((
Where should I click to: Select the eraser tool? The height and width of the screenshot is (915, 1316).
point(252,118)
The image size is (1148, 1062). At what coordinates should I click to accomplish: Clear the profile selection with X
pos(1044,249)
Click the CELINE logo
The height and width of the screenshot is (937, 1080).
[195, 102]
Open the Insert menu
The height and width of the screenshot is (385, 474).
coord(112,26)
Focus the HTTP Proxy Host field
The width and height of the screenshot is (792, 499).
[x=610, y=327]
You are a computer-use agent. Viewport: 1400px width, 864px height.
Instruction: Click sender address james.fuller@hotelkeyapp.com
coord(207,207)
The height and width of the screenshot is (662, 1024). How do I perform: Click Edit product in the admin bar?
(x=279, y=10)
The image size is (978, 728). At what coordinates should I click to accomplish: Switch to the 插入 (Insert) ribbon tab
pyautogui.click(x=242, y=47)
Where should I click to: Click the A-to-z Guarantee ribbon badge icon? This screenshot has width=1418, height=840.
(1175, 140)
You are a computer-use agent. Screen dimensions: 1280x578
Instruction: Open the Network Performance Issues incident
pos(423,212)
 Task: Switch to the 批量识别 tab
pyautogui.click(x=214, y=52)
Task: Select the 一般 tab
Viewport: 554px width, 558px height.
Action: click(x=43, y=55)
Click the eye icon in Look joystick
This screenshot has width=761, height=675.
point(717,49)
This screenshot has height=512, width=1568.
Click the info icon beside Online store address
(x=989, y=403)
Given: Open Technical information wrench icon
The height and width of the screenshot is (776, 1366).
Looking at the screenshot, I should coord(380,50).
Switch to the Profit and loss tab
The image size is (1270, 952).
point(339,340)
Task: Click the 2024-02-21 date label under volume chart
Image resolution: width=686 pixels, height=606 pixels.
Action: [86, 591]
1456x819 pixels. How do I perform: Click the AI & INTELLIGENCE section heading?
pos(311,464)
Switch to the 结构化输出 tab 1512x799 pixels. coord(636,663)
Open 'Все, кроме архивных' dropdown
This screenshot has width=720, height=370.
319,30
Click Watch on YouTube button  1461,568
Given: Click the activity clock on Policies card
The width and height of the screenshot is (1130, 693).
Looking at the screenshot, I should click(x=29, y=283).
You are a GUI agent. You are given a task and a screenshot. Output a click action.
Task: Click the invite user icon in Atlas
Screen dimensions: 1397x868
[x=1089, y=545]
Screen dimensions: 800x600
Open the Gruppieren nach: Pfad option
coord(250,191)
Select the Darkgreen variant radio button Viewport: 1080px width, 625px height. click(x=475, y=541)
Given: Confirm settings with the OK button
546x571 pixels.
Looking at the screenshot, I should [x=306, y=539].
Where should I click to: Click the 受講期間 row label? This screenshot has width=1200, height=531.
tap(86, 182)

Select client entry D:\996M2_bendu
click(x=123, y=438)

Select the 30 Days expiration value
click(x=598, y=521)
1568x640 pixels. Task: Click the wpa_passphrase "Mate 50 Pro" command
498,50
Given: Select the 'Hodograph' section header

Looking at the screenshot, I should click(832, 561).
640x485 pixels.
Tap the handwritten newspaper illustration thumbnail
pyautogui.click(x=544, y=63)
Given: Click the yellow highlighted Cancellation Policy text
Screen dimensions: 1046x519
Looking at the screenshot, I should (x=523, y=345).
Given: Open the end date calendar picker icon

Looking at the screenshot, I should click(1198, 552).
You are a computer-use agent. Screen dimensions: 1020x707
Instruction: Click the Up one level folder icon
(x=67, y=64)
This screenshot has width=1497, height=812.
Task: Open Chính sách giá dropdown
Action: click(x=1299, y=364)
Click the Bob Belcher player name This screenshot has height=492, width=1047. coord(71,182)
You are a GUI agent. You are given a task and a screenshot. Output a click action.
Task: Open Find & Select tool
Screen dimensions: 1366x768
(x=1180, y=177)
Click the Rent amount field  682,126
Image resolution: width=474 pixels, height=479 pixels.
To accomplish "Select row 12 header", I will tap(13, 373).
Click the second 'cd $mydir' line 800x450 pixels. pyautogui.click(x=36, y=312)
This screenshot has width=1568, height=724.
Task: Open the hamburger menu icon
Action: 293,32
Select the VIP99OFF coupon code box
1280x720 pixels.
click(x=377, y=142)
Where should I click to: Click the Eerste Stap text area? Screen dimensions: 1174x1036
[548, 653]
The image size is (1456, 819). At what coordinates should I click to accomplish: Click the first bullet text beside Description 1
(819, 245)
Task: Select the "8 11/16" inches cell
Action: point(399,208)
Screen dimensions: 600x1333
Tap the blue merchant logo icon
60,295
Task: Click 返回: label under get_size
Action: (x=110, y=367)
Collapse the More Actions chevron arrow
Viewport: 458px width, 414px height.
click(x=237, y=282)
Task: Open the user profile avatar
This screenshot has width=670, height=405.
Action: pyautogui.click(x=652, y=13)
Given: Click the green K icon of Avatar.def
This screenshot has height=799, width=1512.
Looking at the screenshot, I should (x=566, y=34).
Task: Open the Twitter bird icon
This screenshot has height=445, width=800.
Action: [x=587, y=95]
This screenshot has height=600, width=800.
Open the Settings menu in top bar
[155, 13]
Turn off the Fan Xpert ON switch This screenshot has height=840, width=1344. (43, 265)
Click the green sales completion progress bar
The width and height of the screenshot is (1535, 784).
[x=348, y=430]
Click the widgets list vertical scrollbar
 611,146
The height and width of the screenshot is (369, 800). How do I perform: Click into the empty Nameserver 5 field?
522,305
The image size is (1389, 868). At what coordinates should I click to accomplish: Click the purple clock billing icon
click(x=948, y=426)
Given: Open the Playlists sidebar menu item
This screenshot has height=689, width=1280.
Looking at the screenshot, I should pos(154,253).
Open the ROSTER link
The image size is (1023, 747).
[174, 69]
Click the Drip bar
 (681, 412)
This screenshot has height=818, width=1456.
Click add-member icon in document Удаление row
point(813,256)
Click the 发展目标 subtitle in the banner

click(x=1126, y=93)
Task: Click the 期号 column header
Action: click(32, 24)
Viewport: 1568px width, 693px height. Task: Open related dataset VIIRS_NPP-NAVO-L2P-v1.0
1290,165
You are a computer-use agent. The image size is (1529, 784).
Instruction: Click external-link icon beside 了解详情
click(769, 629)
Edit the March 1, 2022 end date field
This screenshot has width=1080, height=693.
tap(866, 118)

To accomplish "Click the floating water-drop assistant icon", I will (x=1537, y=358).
))
Switch "computer-use agent" to "desktop assistant" wherever it occurs in these lines, and give all the lines again with nothing else changed.

Solution:
Where should I click to: Select the eraser tool? The height and width of the screenshot is (915, 1316).
point(252,118)
The image size is (1148, 1062). At what coordinates should I click to accomplish: Clear the profile selection with X
pos(1044,249)
Click the CELINE logo
The height and width of the screenshot is (937, 1080).
[195, 102]
Open the Insert menu
The height and width of the screenshot is (385, 474).
coord(112,26)
Focus the HTTP Proxy Host field
The width and height of the screenshot is (792, 499).
[x=610, y=327]
You are a desktop assistant. Viewport: 1400px width, 864px height.
Instruction: Click sender address james.fuller@hotelkeyapp.com
coord(207,207)
The height and width of the screenshot is (662, 1024). How do I perform: Click Edit product in the admin bar?
(x=279, y=10)
The image size is (978, 728). At what coordinates should I click to accomplish: Switch to the 插入 (Insert) ribbon tab
pyautogui.click(x=242, y=47)
Where should I click to: Click the A-to-z Guarantee ribbon badge icon? This screenshot has width=1418, height=840.
(1175, 140)
You are a desktop assistant. Screen dimensions: 1280x578
Instruction: Open the Network Performance Issues incident
pos(423,212)
 Task: Switch to the 批量识别 tab
pyautogui.click(x=214, y=52)
Task: Select the 一般 tab
Viewport: 554px width, 558px height.
Action: click(x=43, y=55)
Click the eye icon in Look joystick
This screenshot has width=761, height=675.
point(717,49)
This screenshot has height=512, width=1568.
Click the info icon beside Online store address
(x=989, y=403)
Given: Open Technical information wrench icon
The height and width of the screenshot is (776, 1366).
Looking at the screenshot, I should coord(380,50).
Switch to the Profit and loss tab
The image size is (1270, 952).
point(339,340)
Task: Click the 2024-02-21 date label under volume chart
Image resolution: width=686 pixels, height=606 pixels.
Action: [86, 591]
1456x819 pixels. How do I perform: Click the AI & INTELLIGENCE section heading?
pos(311,464)
Switch to the 结构化输出 tab 1512x799 pixels. coord(636,663)
Open 'Все, кроме архивных' dropdown
This screenshot has width=720, height=370.
319,30
Click Watch on YouTube button  1461,568
Given: Click the activity clock on Policies card
The width and height of the screenshot is (1130, 693).
Looking at the screenshot, I should click(x=29, y=283).
You are a GUI agent. You are given a task and a screenshot. Output a click action.
Task: Click the invite user icon in Atlas
Screen dimensions: 1397x868
[x=1089, y=545]
Screen dimensions: 800x600
Open the Gruppieren nach: Pfad option
coord(250,191)
Select the Darkgreen variant radio button Viewport: 1080px width, 625px height. click(x=475, y=541)
Given: Confirm settings with the OK button
546x571 pixels.
Looking at the screenshot, I should [x=306, y=539].
Where should I click to: Click the 受講期間 row label? This screenshot has width=1200, height=531.
tap(86, 182)

Select client entry D:\996M2_bendu
click(x=123, y=438)

Select the 30 Days expiration value
click(x=598, y=521)
1568x640 pixels. Task: Click the wpa_passphrase "Mate 50 Pro" command
498,50
Given: Select the 'Hodograph' section header

Looking at the screenshot, I should click(832, 561).
640x485 pixels.
Tap the handwritten newspaper illustration thumbnail
pyautogui.click(x=544, y=63)
Given: Click the yellow highlighted Cancellation Policy text
Screen dimensions: 1046x519
Looking at the screenshot, I should (x=523, y=345).
Given: Open the end date calendar picker icon

Looking at the screenshot, I should click(1198, 552).
You are a desktop assistant. Screen dimensions: 1020x707
Instruction: Click the Up one level folder icon
(x=67, y=64)
This screenshot has width=1497, height=812.
Task: Open Chính sách giá dropdown
Action: click(x=1299, y=364)
Click the Bob Belcher player name This screenshot has height=492, width=1047. coord(71,182)
You are a GUI agent. You are given a task and a screenshot. Output a click action.
Task: Open Find & Select tool
Screen dimensions: 1366x768
(x=1180, y=177)
Click the Rent amount field  682,126
Image resolution: width=474 pixels, height=479 pixels.
To accomplish "Select row 12 header", I will tap(13, 373).
Click the second 'cd $mydir' line 800x450 pixels. pyautogui.click(x=36, y=312)
This screenshot has width=1568, height=724.
Task: Open the hamburger menu icon
Action: 293,32
Select the VIP99OFF coupon code box
1280x720 pixels.
click(x=377, y=142)
Where should I click to: Click the Eerste Stap text area? Screen dimensions: 1174x1036
[548, 653]
The image size is (1456, 819). At what coordinates should I click to accomplish: Click the first bullet text beside Description 1
(819, 245)
Task: Select the "8 11/16" inches cell
Action: point(399,208)
Screen dimensions: 600x1333
Tap the blue merchant logo icon
60,295
Task: Click 返回: label under get_size
Action: (x=110, y=367)
Collapse the More Actions chevron arrow
Viewport: 458px width, 414px height.
click(x=237, y=282)
Task: Open the user profile avatar
This screenshot has width=670, height=405.
Action: pyautogui.click(x=652, y=13)
Given: Click the green K icon of Avatar.def
This screenshot has height=799, width=1512.
Looking at the screenshot, I should (x=566, y=34).
Task: Open the Twitter bird icon
This screenshot has height=445, width=800.
Action: [x=587, y=95]
This screenshot has height=600, width=800.
Open the Settings menu in top bar
[155, 13]
Turn off the Fan Xpert ON switch This screenshot has height=840, width=1344. (43, 265)
Click the green sales completion progress bar
The width and height of the screenshot is (1535, 784).
[x=348, y=430]
Click the widgets list vertical scrollbar
 611,146
The height and width of the screenshot is (369, 800). How do I perform: Click into the empty Nameserver 5 field?
522,305
The image size is (1389, 868). At what coordinates should I click to accomplish: Click the purple clock billing icon
click(x=948, y=426)
Given: Open the Playlists sidebar menu item
This screenshot has height=689, width=1280.
Looking at the screenshot, I should pos(154,253).
Open the ROSTER link
The image size is (1023, 747).
[174, 69]
Click the Drip bar
 (681, 412)
This screenshot has height=818, width=1456.
Click add-member icon in document Удаление row
point(813,256)
Click the 发展目标 subtitle in the banner

click(x=1126, y=93)
Task: Click the 期号 column header
Action: click(32, 24)
Viewport: 1568px width, 693px height. Task: Open related dataset VIIRS_NPP-NAVO-L2P-v1.0
1290,165
You are a desktop assistant. The image size is (1529, 784).
Instruction: Click external-link icon beside 了解详情
click(769, 629)
Edit the March 1, 2022 end date field
This screenshot has width=1080, height=693.
tap(866, 118)

To accomplish "Click the floating water-drop assistant icon", I will (x=1537, y=358).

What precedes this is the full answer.